Choosing
the right deductible
Times
are changing, both in our personal financial lives and in the insurance
business. As modern homeowner policies offer more and more coverage,
the companies that offer them are more conscious about claim use
than ever. It is hard to feel sorry for insurance companies but
they are facing many of the same financial difficulties you and
I face. For years they enjoyed high stock market returns and interest
rates on their investments. These high investment returns allowed
them to compete for customers. They lowered rates and expanded
policies to cover more perils. When the interest rates and stock
market finally declined, they realized they needed to charge much
more for their policies in order to pay the claims they were seeing
in record numbers.
We’ve
all been affected by this market cycle, both by paying lower than
normal rates during the late 1990s and now by paying higher than
expected rates.
One
way to help fight these higher rates is through careful consideration
of the proper deductible.

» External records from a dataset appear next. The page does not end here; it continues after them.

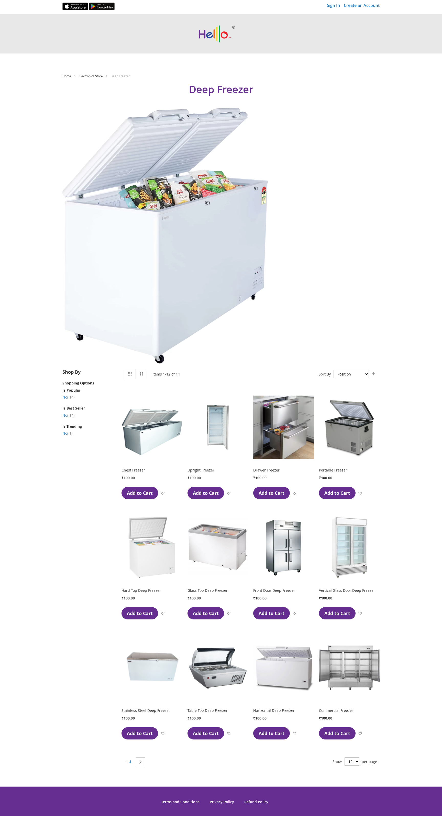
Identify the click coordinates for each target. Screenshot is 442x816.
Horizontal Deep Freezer (274, 710)
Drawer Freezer (266, 470)
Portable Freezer (333, 470)
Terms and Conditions (180, 801)
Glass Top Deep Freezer (207, 590)
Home (67, 76)
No (68, 397)
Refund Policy (256, 801)
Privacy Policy (222, 801)
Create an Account (362, 5)
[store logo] (221, 34)
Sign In (333, 5)
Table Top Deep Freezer (207, 710)
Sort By (325, 374)
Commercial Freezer (336, 710)
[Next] (140, 761)
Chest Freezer (133, 470)
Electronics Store (91, 76)
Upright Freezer (200, 470)
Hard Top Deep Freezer (141, 590)
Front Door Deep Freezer (274, 590)
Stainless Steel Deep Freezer (145, 710)
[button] (162, 493)
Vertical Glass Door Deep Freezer (347, 590)
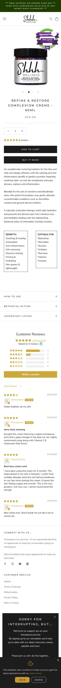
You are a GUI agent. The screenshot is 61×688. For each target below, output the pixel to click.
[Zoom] (54, 33)
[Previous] (22, 92)
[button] (11, 140)
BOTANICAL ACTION (17, 306)
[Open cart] (56, 18)
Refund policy (11, 592)
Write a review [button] (30, 374)
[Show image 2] (32, 92)
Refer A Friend (11, 602)
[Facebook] (5, 563)
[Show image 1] (29, 92)
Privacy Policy (11, 597)
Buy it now (30, 160)
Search (7, 581)
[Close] (55, 617)
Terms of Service (12, 586)
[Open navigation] (4, 19)
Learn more (35, 673)
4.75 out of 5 (39, 340)
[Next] (38, 92)
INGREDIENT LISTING (18, 316)
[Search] (50, 18)
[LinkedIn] (27, 563)
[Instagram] (12, 563)
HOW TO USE (12, 296)
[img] (11, 395)
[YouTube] (20, 563)
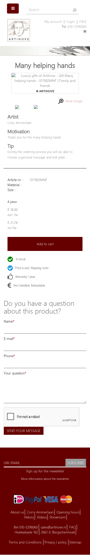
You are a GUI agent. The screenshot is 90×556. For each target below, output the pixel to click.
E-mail (8, 338)
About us (17, 512)
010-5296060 (77, 26)
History (29, 517)
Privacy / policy (56, 542)
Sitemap (75, 542)
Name (8, 321)
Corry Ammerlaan (40, 512)
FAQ (83, 21)
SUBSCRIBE (76, 463)
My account (53, 21)
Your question (14, 373)
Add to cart (45, 244)
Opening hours (67, 512)
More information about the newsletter (45, 478)
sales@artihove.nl (53, 527)
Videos (42, 517)
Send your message (23, 431)
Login (70, 21)
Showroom (58, 517)
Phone (9, 356)
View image (73, 101)
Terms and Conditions (25, 542)
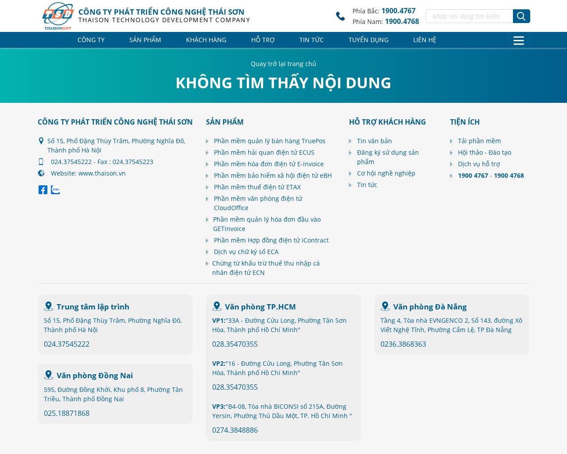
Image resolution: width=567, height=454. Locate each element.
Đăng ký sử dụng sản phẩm (388, 157)
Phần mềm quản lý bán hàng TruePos (270, 141)
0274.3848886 (235, 430)
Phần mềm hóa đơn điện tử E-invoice (269, 164)
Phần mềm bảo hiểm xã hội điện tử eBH (273, 175)
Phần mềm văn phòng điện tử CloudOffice (258, 203)
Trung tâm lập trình (93, 306)
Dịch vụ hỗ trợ (479, 164)
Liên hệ (424, 39)
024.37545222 (66, 344)
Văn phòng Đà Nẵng (430, 306)
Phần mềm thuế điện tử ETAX (257, 187)
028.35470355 (235, 344)
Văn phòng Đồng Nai (95, 375)
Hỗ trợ (263, 39)
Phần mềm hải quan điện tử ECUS (264, 152)
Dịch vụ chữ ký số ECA (246, 251)
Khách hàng (206, 39)
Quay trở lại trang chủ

A mistake often made is thinking that
any claim larger than the deductible should be turned in. We suggest
thinking of how much you could afford if you had
to pay for a loss, without causing a financial hardship, say $1000
for example. Then cut that number in half and that amount is generally
a good deductible. When a loss occurs, decide whether this is
a claim you should pay yourself, even if it exceeds your deductible.
Remember that most claims are relatively small. Absorb these
small claims and use your insurance to pay for the large ones.
Don’t risk the insurance protection of your most valuable asset
by turning in a lot of small claims.